I am learning bout the format of the different NGS formats. Most files are quite easy to understand at least the general aspects. However, when I try to understand the Sam files generated in my lab, I can't easily understand the different fields.

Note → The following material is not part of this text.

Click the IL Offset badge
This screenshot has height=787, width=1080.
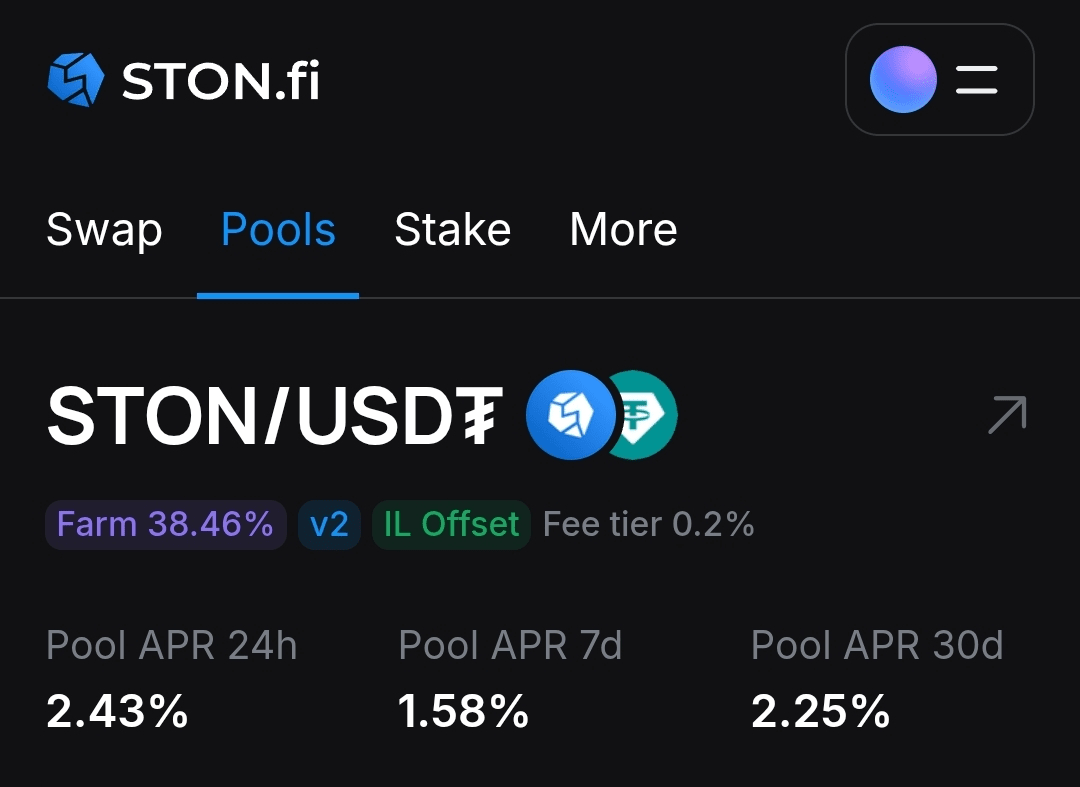(451, 525)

The first line of the body of one of my Sam file looks like this
M00321:561:000000000-JM5F9:1:2107:12468:12982 65 1 14588 9 117M = 14588 0 CCGTCACCCCCTCCCAAGGAAGTAGGTCTGAGCAGCTTGTCCTGGCTGTGTCCATGTCAGAGCAACGGCCCAAGTCTGGGTCTGGGGGGGAAGGTGTCATGGAGCCCCCTACGATTC CCCCCGCFFEEG7@@FFFGGFFCF<<FFGGFGFEEFD<FEFGGF@FGGFGEEFFGGFFF<EAFGGGGGG7@@@EF,C<CECEGCFGCCFE:<C>FFFCFF99:<,8<:*C@C:7*CF NM:i:0 MD:Z:117 MC:Z:117M AS:i:117 XS:i:112 RG:Z:1_2 XA:Z:15,-102516461 ,117M,1;9,+14699,117M,2;2,-114356309,117M,3;12,-90921,117M,3;
And this is a table explaining a sam file
Things I don't understand are
- Second column (FLAG) makes no sense to me according to the next table
- What exactly means the third column (in my example the number 1) should be a string shouldn't?
- finally, why my sequence has one "white space", more sequence and then a couple of @, more sequence and again a couple of << plus other characters are not part of the sequence?